*** Opening of SOURCE PASSAGE ***
The inestimable Atul Gawande (author of The Checklist Manifesto) has done it again with a brilliant little column in the New Yorker.
Gawande sets out a startlingly argument – what separates mediocre performing hospitals or surgical teams is not, as most of would suppose, how good they are at routinely doing “best practice”. No, what makes for excellence is how you respond when things go wrong (as they always do). The truly excellent excel at recognising something has gone wrong and responding with an appropriate plan of action to put things right.
Of course, this does not mean that “standard operating procedures” that try to ensure “right first time” or “just in time” are wrong. It is just that they are limited. They are limited in their effectiveness by how predictable and uncomplicated the ‘production’ process is. The more complex and unpredictable a system, the more often things will go wrong in even the best designed systems.
The consequences for public policy – which is more often than not dealing with complex, human, and fallible systems, is immense. Establishing ‘best practice’, which is actually ‘best practice in normal circumstances’ is fine. But it only gets you so far.The real challenge is to deal with what happens when ‘best practice’ fails.
As Guwande points out, when you are practicing ‘best practice’ it is very hard to recognise when things are going wrong. How can they be, you are doing everything ‘right’. But in the real world of human interactions, gene the best of ‘best practice’ leaves a small percentage of cases where where it goes wrong. It is how quickly and clearly we recognise this, and come up with a sound plan to deal with it, that really determines excellence.
Take outsourcing as an example – it is fine to say that outsourced services can work well for most cases. But what about when it isn’t fine? G4S and the Olympics is a a case in point – they might have been forgiven if they’d had a recovery plan. Instead they just gave up and handed over most of what they were supposed to be doing to the military. It is not routine efficiency that matters, but dealing with the unexpected.
In a whole host of areas – prisons, probation, benefits, child protection, education, health care, etc – we should be asking not ‘how good is their standard operating procedure’ but ‘how good is their rescue and recovery plan’ for when things go wrong. Because, rest assured, they will go wrong. And it’s what you do when it happens that counts.
*** Close of SOURCE PASSAGE ***
:: TASKS TO PERFORM ::
**A)** According to the post on recovery plans, why are standard operating procedures limited?
**B)** Quote the stretch of the post on recovery plans from "In a whole host" through "happens that counts.".
**C)** Render this sentence from the post on recovery plans in Spanish: "It is not routine efficiency that matters, but dealing with the unexpected."
*** Opening of RECORDED DATA ***
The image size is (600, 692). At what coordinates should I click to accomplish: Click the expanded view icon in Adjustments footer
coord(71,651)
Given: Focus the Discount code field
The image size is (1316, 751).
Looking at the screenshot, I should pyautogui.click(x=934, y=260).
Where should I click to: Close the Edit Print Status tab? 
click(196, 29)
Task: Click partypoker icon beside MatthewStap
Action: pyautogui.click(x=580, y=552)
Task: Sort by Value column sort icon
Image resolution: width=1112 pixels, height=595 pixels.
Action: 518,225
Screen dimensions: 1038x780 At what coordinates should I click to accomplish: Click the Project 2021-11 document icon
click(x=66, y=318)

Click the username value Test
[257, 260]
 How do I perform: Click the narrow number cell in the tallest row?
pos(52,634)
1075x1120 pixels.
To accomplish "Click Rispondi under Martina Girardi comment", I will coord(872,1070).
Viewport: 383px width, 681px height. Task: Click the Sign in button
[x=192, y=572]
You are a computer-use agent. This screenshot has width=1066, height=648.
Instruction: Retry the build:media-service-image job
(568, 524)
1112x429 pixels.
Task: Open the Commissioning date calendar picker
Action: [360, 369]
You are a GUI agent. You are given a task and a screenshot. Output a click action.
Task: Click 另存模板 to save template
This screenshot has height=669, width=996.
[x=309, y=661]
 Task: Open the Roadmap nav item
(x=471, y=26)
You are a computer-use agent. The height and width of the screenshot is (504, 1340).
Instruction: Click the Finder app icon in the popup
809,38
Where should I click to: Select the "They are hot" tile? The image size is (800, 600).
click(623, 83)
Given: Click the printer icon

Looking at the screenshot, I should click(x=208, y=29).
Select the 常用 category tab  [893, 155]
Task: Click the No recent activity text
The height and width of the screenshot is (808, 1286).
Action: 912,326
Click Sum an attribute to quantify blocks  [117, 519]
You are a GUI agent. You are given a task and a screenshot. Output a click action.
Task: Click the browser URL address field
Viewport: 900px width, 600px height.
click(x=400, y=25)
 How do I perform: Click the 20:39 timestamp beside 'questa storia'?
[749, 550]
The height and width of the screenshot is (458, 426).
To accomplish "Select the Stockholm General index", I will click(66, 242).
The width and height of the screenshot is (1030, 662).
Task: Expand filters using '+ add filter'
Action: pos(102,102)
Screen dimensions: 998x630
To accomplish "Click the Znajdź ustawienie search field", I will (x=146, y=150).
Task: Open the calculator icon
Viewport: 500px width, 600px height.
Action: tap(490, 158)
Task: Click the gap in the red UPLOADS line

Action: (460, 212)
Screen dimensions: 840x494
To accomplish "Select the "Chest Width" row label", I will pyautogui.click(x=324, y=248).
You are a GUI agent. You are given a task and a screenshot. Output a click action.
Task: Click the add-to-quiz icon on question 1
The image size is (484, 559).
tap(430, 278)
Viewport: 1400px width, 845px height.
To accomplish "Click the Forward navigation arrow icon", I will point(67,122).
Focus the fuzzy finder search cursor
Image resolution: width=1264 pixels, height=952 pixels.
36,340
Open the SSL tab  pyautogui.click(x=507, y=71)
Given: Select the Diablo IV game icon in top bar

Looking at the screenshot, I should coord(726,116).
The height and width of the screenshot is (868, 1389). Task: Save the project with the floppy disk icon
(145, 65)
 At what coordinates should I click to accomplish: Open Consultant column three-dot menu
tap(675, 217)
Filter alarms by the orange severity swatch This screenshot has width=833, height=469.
*** Close of RECORDED DATA ***
:: ANSWER LIST ::
**A)** Their effectiveness depends on how predictable and uncomplicated the "production" process is. The more complex and unpredictable a system, the more often things will go wrong, even in the best-designed systems.

**B)**
In a whole host of areas – prisons, probation, benefits, child protection, education, health care, etc – we should be asking not ‘how good is their standard operating procedure’ but ‘how good is their rescue and recovery plan’ for when things go wrong. Because, rest assured, they will go wrong. And it’s what you do when it happens that counts.

**C)** No es la eficiencia rutinaria lo que importa, sino afrontar lo inesperado.